━━ SELECTED EXTRACT ━━

Thus conditioned, the idea to me of buying a used anything and keeping it for
10 years sounds like a recipe for answering the Ship of Theseus thought
experiment.

When I first struck out on my own, I had a used, but good condition Toyota
that a year later had $3500 worth of engine trouble that ended up costing me a
job. I finally swore never again.

After that Toyota, I bought a brand new, small, car for $12k with the highest
reliability I could find and kept it for over a decade. It required exactly
one repair to an O2 sensor after 10 years. Being small and commodity,
maintenance was cheap (a set of four new tires ran under $350). One day, 12
years in, the engine conked out and the repair was estimated at $500. The car
was still worth $5k. I made a deal with the mechanic and he bought it for $4k.

Considering that the cost to "buy" the car was about $8k, maintenance was
cheap, and fuel efficiency was high, the car cost pennies per mile to drive
over its life with me.

━━━
━━ INFORMATION GIVEN ━━

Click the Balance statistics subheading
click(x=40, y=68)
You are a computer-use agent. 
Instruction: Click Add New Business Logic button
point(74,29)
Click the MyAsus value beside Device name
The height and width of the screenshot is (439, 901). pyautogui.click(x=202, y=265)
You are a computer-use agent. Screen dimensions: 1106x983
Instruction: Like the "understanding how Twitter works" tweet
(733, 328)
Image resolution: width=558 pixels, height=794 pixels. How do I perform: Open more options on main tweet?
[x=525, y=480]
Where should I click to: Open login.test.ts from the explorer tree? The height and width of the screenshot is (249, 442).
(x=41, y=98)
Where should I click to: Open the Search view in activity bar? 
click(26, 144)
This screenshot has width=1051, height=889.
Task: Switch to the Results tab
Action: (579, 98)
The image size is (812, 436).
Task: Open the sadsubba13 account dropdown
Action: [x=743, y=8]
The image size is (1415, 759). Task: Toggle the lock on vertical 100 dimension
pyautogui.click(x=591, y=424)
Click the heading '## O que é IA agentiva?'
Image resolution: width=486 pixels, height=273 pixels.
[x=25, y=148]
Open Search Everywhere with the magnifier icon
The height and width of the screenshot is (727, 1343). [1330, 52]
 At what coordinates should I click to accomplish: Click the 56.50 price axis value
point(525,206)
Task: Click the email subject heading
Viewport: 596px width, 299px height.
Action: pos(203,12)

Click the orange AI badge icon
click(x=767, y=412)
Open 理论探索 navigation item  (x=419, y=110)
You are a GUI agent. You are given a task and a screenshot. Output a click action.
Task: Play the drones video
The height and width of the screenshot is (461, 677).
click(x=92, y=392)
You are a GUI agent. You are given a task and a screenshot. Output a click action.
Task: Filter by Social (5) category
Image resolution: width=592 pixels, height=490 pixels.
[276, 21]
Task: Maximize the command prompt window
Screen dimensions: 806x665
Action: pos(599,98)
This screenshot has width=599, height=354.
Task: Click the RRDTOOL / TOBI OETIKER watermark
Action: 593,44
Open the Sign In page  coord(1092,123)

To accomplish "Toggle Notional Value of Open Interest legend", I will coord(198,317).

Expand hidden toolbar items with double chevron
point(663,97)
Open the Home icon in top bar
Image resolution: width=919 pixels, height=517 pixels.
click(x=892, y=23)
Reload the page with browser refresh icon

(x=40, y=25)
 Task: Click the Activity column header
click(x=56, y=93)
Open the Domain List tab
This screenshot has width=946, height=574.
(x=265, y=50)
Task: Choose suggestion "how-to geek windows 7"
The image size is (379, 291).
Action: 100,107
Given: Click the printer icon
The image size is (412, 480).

━━━

[PROBLEMS]
1. In the car-ownership post, how much did the mechanic pay for the small car?
2. Please list every dollar amount that appears in the car-ownership post, in the order they occur.
The records were taken from a different source.

[SOLUTIONS BY TASK]
1. $4k

2. $3500, $12k, $350, $500, $5k, $4k, $8k